Alors que l'épidémie d'Ebola progresse en République démocratique du Congo, Donald Trump semble redoubler de vigilance pour protéger les États-Unis. Selon NBC News, sept Américains ayant été exposés au virus seront rapatriés... en Europe. Cette décision, justifiée par un allègement des temps de vol, a suscité l'inquiétude parmi les spécialistes.
Eviter la propagation d'Ebola
Ce choix a été pris lors d'une réunion cabinet le 20 mai, où le secrétaire d'État Marco Rubio a déclaré : "Aucun cas d'Ebola ne doit entrer aux États-Unis". Initialement, l'administration espérait établir une quarantaine au Kenya, mais celle-ci a échoué. Le centre envisagé était contesté par l'Institut Katiba, qui défendait les droits des Kényans contre ce qu'ils considéraient comme une mesure discriminatoire, poussant ainsi Washington à revoir sa stratégie.

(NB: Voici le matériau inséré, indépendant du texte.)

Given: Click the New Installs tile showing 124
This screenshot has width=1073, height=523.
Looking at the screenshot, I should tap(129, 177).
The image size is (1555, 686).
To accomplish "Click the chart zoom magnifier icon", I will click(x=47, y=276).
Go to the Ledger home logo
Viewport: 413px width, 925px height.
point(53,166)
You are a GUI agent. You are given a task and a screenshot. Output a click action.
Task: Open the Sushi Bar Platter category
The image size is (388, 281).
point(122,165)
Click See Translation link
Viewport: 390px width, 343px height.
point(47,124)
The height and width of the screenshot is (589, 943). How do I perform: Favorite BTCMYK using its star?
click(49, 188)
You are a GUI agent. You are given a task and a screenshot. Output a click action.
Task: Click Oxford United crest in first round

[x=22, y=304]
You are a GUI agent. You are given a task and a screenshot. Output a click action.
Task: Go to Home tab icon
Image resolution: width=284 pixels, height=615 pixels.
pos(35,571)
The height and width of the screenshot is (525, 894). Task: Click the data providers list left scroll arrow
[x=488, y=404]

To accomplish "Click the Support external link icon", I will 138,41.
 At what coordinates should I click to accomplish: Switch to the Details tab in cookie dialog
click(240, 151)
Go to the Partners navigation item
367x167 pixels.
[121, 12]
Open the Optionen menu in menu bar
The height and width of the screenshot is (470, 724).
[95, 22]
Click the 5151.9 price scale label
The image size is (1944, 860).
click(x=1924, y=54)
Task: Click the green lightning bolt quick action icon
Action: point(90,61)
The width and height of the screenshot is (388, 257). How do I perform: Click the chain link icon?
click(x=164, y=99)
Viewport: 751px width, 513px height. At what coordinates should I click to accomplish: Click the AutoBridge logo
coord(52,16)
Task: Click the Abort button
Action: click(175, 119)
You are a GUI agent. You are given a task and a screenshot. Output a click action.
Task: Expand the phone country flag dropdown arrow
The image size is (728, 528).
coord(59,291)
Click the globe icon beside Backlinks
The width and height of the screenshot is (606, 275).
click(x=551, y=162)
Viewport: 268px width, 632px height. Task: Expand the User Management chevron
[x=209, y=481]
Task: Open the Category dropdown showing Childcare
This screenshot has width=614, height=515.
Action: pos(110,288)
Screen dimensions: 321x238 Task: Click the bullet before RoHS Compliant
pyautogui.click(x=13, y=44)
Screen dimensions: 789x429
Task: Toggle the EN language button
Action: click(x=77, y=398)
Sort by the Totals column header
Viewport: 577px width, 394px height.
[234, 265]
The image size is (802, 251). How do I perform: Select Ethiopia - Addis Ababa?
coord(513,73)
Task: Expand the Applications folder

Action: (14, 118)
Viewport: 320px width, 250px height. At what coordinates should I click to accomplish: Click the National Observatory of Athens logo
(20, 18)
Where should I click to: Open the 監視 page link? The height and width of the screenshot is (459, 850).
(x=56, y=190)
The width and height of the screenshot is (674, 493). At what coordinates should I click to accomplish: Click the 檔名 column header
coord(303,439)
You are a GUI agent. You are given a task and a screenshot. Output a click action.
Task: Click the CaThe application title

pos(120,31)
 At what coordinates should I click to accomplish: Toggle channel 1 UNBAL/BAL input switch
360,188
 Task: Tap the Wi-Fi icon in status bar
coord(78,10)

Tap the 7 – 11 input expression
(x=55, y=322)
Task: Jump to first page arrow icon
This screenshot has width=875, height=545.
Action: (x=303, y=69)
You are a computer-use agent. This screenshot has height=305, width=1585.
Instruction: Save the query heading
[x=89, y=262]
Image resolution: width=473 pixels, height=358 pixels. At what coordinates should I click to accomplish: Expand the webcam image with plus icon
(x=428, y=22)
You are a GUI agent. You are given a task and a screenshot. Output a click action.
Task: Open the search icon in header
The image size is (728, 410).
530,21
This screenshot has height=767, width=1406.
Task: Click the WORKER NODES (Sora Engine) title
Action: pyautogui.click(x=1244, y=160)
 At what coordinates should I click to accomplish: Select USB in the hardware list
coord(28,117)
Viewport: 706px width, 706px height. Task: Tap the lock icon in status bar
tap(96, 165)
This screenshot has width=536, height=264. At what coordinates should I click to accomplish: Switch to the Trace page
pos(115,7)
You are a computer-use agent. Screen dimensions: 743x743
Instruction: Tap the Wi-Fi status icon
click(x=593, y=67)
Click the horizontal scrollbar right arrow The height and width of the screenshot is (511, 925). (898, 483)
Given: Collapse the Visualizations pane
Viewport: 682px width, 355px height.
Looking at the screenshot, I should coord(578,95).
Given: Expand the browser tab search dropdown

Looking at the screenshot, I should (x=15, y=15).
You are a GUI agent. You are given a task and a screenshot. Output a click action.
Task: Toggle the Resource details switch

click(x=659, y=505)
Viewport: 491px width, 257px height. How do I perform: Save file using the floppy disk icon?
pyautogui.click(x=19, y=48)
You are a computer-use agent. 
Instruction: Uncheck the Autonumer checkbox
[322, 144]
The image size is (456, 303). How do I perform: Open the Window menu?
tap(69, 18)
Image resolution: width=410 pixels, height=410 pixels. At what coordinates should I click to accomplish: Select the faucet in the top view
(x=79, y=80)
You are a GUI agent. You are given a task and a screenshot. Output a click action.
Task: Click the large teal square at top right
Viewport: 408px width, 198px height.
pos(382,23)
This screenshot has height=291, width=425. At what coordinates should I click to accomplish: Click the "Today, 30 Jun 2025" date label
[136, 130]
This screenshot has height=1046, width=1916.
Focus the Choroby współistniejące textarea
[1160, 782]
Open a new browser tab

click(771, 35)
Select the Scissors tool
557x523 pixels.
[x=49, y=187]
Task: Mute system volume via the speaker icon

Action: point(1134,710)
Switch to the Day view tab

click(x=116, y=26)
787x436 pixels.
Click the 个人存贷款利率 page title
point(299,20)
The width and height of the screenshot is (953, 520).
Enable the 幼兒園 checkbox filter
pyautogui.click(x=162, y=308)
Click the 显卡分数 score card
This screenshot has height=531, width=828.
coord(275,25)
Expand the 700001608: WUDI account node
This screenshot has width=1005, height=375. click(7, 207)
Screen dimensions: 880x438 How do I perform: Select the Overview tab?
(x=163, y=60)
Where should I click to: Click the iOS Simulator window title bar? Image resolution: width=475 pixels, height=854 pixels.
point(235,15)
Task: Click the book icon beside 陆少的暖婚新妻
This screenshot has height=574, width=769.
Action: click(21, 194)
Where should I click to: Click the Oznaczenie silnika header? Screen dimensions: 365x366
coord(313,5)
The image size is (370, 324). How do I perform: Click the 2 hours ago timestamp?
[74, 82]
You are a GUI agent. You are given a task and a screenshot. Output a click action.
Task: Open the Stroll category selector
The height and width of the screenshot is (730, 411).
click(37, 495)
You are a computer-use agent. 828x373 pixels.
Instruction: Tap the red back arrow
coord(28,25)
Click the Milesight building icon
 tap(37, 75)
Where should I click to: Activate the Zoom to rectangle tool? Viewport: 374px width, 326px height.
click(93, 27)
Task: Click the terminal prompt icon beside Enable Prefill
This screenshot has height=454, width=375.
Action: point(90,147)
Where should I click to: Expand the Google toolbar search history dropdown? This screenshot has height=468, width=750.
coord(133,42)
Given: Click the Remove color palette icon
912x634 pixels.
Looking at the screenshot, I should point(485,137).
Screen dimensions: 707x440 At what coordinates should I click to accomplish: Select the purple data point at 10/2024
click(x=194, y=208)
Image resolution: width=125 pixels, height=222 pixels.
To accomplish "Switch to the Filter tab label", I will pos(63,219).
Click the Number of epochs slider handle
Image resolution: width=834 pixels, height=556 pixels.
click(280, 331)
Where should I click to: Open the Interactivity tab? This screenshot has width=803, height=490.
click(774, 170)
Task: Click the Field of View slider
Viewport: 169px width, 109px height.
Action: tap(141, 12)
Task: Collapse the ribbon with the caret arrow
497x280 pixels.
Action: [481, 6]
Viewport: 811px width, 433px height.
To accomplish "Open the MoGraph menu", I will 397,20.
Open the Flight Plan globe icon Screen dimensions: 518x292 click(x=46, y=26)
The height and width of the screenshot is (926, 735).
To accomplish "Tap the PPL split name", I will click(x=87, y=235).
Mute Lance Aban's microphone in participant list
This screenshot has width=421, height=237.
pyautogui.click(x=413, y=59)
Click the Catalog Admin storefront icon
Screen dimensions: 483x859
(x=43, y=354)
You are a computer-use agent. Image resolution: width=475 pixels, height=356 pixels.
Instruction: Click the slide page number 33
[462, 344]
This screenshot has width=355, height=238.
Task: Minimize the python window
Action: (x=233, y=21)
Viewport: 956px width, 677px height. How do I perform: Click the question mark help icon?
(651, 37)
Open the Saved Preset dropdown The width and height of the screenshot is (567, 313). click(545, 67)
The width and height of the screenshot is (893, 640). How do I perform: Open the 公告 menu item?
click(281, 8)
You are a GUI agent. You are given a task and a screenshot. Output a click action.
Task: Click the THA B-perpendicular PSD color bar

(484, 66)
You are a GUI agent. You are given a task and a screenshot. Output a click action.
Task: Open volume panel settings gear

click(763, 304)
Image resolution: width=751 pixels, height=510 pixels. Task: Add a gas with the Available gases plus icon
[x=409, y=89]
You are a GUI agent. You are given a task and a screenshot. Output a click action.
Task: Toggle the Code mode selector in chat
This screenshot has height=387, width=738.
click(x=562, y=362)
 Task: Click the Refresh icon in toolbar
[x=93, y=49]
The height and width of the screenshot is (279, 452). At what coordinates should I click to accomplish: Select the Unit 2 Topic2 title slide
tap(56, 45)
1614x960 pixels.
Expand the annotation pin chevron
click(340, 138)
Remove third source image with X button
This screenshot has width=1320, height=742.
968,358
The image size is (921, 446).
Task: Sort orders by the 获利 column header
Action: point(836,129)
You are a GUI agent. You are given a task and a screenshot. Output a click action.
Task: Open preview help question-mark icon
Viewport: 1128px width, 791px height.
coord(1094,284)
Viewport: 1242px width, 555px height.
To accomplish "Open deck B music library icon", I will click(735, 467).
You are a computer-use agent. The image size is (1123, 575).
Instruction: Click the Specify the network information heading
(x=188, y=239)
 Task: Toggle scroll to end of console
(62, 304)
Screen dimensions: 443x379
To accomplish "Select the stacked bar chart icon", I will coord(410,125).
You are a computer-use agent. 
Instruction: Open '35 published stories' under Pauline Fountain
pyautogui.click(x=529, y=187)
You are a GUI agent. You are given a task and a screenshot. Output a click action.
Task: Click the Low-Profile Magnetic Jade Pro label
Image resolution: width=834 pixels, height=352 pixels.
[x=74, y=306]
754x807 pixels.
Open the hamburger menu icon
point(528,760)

Ebola, la politique et ses implications
À présent, les Américains infectés par le virus seront dirigés vers des pays européens dont les noms restent encore flous. Un précédent a déjà eu lieu : un médecin américain, testé positif après avoir travaillé dans un hôpital congolais, a été évacué vers l'Allemagne. Sa famille est actuellement en quarantaine là-bas. La Maison-Blanche assure que ce choix réduit les risques liés au transport, mais des experts, comme le chercheur Daniel Bausch, le jugent "consternant". Pour beaucoup, cela révèle l'ego politique de Washington, d'autant plus que les États-Unis se sont récemment retirés de l'OMS, renforçant les inquiétudes sur la gestion de cette crise sanitaire.